### WHAT YOU NEED TO DO
List every line of the material below that contains the string "resolution", copying each such line in full.

### DATASET
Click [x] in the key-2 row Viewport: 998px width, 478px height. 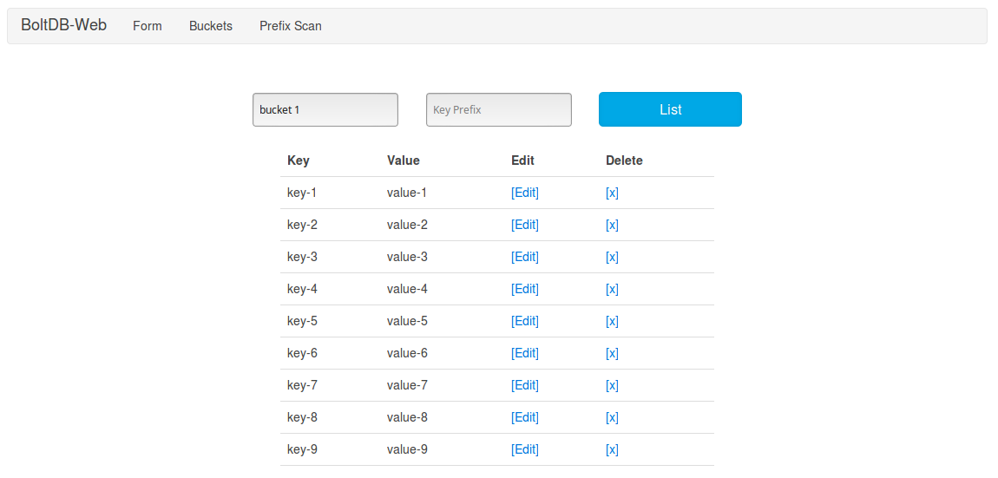[612, 225]
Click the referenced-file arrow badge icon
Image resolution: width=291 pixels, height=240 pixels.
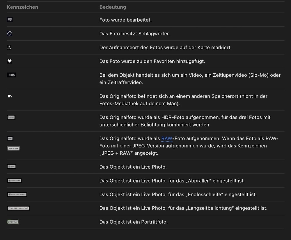coord(10,96)
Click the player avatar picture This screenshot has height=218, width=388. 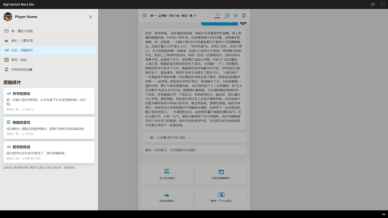(8, 17)
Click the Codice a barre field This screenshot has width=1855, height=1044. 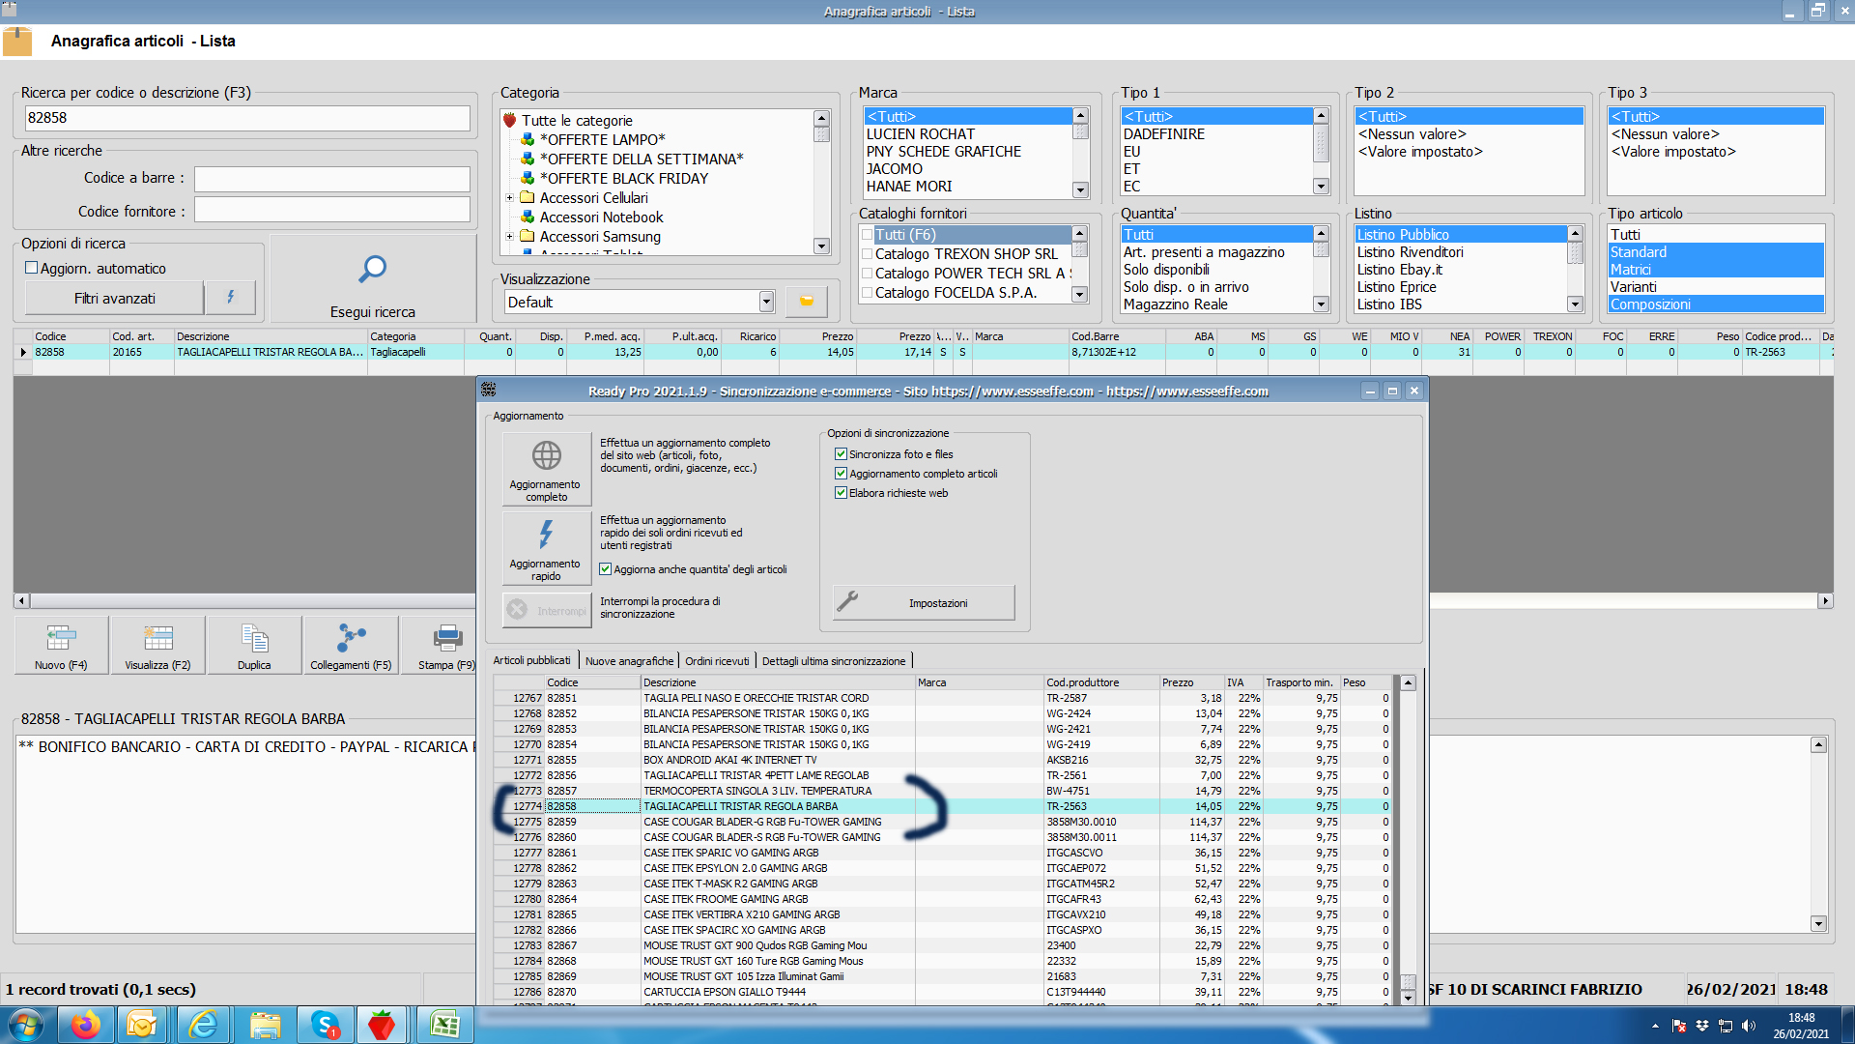331,179
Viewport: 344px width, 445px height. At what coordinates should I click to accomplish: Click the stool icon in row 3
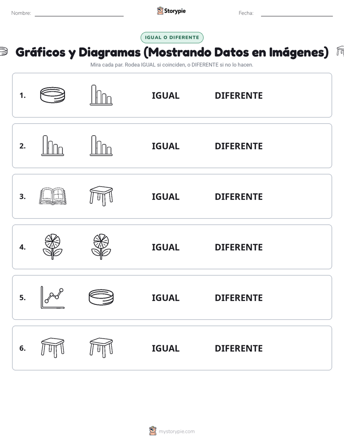pos(101,196)
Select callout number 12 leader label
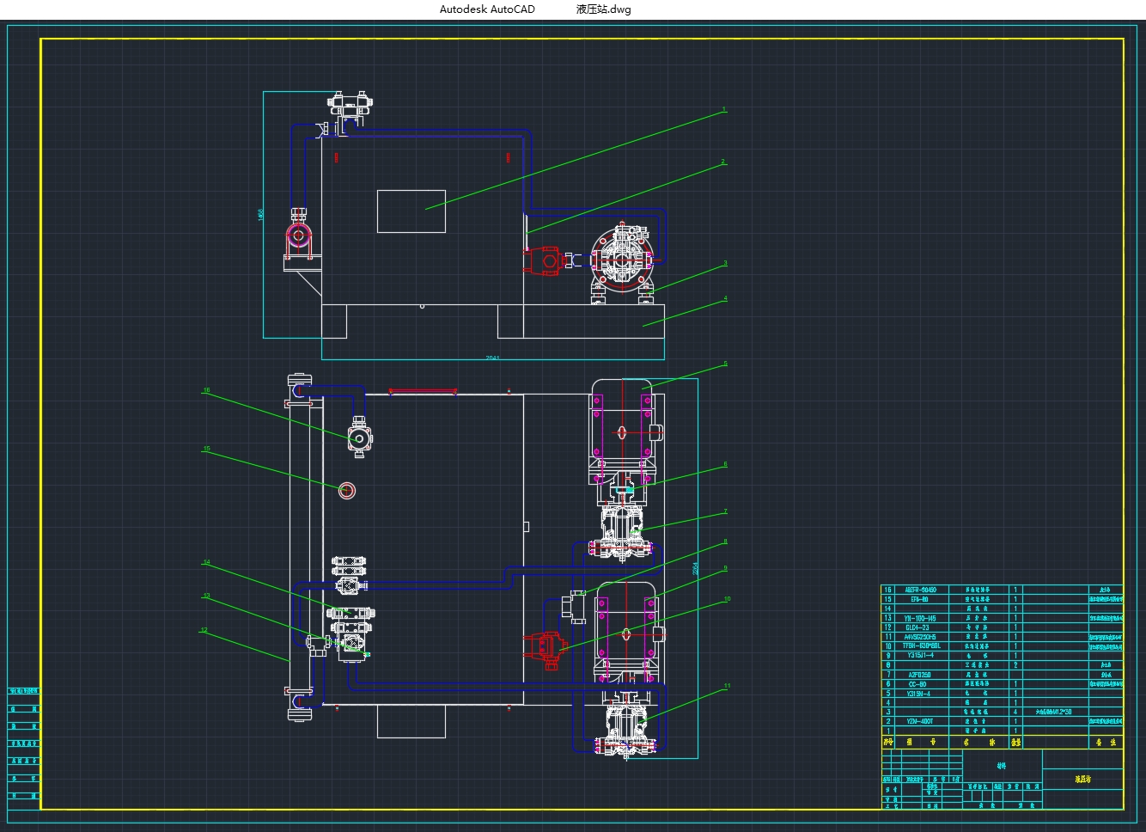This screenshot has width=1146, height=832. 204,630
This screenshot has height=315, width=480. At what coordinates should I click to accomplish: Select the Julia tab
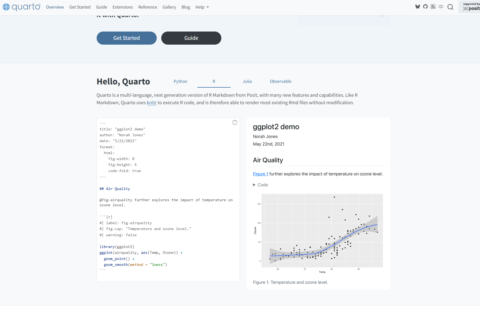point(247,81)
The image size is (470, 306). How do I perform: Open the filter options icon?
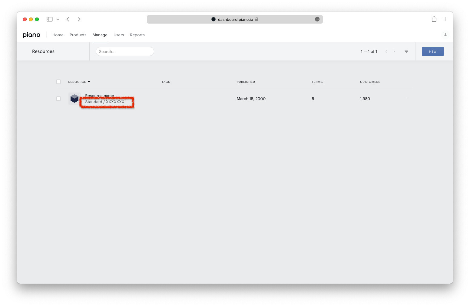(406, 51)
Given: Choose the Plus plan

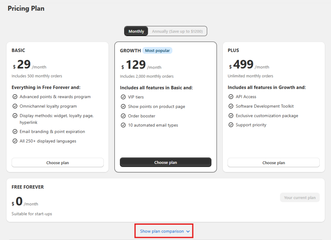Looking at the screenshot, I should pos(273,163).
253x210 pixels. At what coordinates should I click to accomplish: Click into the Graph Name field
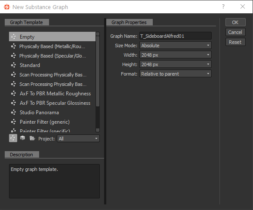[176, 36]
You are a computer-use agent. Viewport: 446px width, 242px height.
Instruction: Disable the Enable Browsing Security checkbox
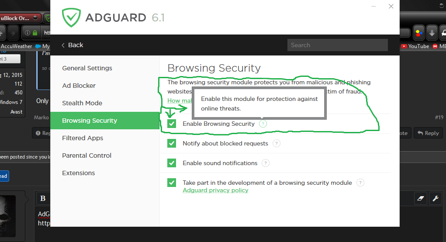click(172, 124)
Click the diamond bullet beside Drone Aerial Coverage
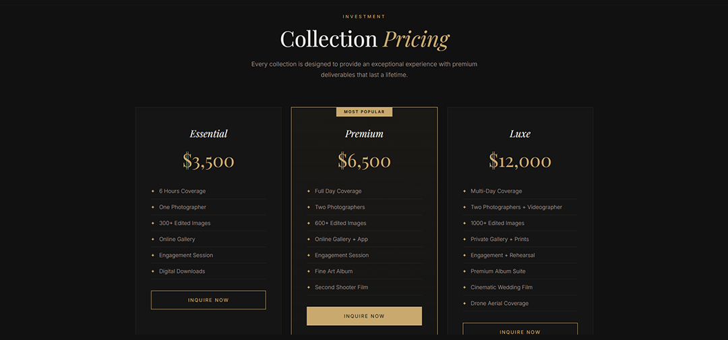 click(x=464, y=304)
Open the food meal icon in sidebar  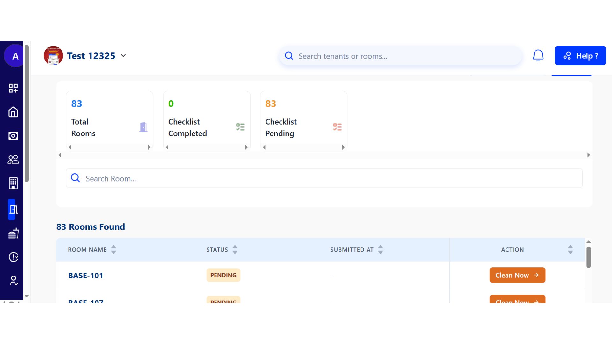click(x=13, y=233)
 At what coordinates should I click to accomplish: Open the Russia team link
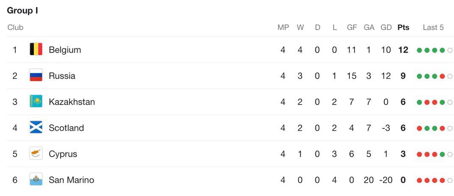tap(62, 76)
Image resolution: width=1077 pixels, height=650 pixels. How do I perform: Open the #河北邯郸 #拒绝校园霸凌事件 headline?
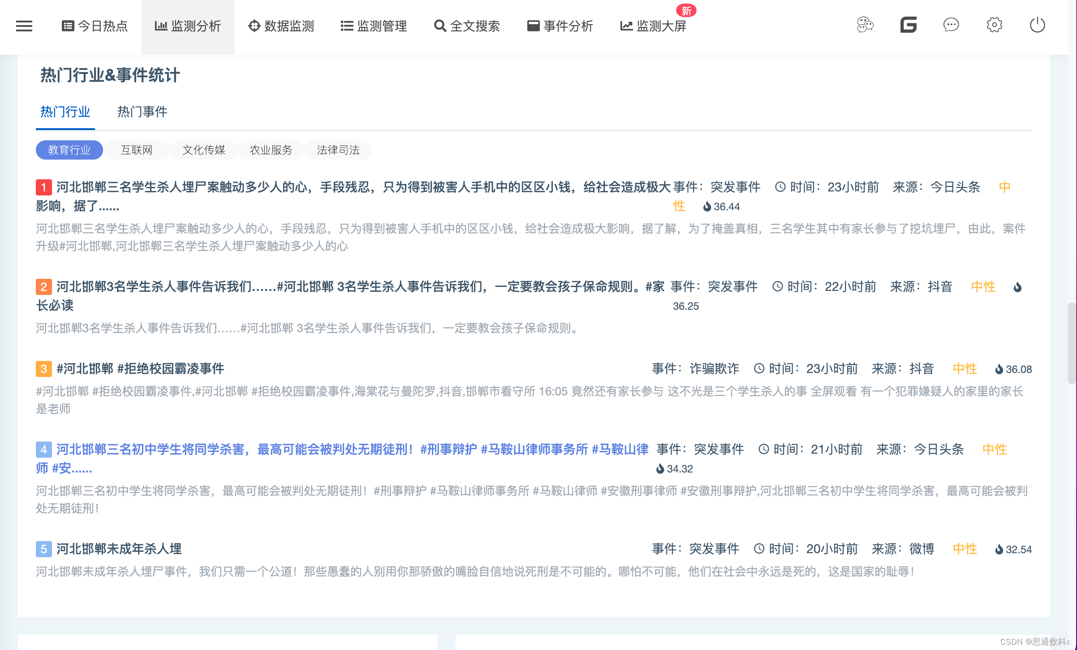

### TASK RESULT
Image resolution: width=291 pixels, height=240 pixels.
Image resolution: width=1077 pixels, height=650 pixels. How do I perform: Open the #河北邯郸 #拒绝校园霸凌事件 headline?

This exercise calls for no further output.